Depuis la prise du pouvoir par le CNRD, le 5 septembre 2021, la composition des gouvernements successifs en Guinée a connu une évolution notable. Cette dynamique est marquée par une augmentation progressive du nombre de départements ministériels, relançant le débat sur la maîtrise des dépenses publiques et l’efficacité de l’action gouvernementale.
Le premier gouvernement de la transition, dirigé par Mohamed Béavogui, comptait 25 départements ministériels et deux secrétariats généraux, avec sept femmes, soit 27 membres au total. Cette architecture a été reconduite sous le gouvernement de Bernard Goumou, sans modification majeure.
Un tournant s’est opéré avec l’arrivée de Bah Oury à la Primature. Son premier gouvernement regroupait 27 départements ministériels et deux secrétariats généraux portant l’effectif à 29 membres dont 6 femmes. La dernière équipe gouvernementale formée sous son autorité a franchi un nouveau seuil, avec 32 départements ministériels et deux secrétariats généraux, soit 34 membres, dont sept femmes.
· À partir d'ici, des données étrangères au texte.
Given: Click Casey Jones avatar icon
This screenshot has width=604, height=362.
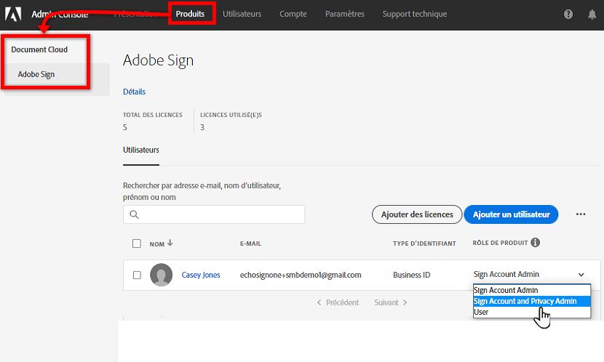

Ces chiffres traduisent une hausse continue du nombre de portefeuilles ministériels depuis 2021. Une tendance qui suscite de nombreuses interrogations, notamment dans un contexte où l’État est appelé à rationaliser ses dépenses et à concentrer son action sur des priorités clairement identifiées.
À la suite de l’élection de Mamadi Doumbouya, la question du format du prochain gouvernement se pose avec acuité. Le chef de l’État maintiendra-t-il cette dynamique d’élargissement ou fera-t-il le choix d’une équipe plus resserrée, fondée sur la compétence et l’efficacité plutôt que sur le nombre ?
L’exemple du gouvernement de Lansana Kouyaté, en 2007, reste une référence pour de nombreux observateurs. À l’époque, il avait opté pour une équipe réduite, composée de 19 départements ministériels et trois secrétariats, soit 22 membres, avec pour objectif de limiter les dépenses et d’améliorer la coordination de l’action publique.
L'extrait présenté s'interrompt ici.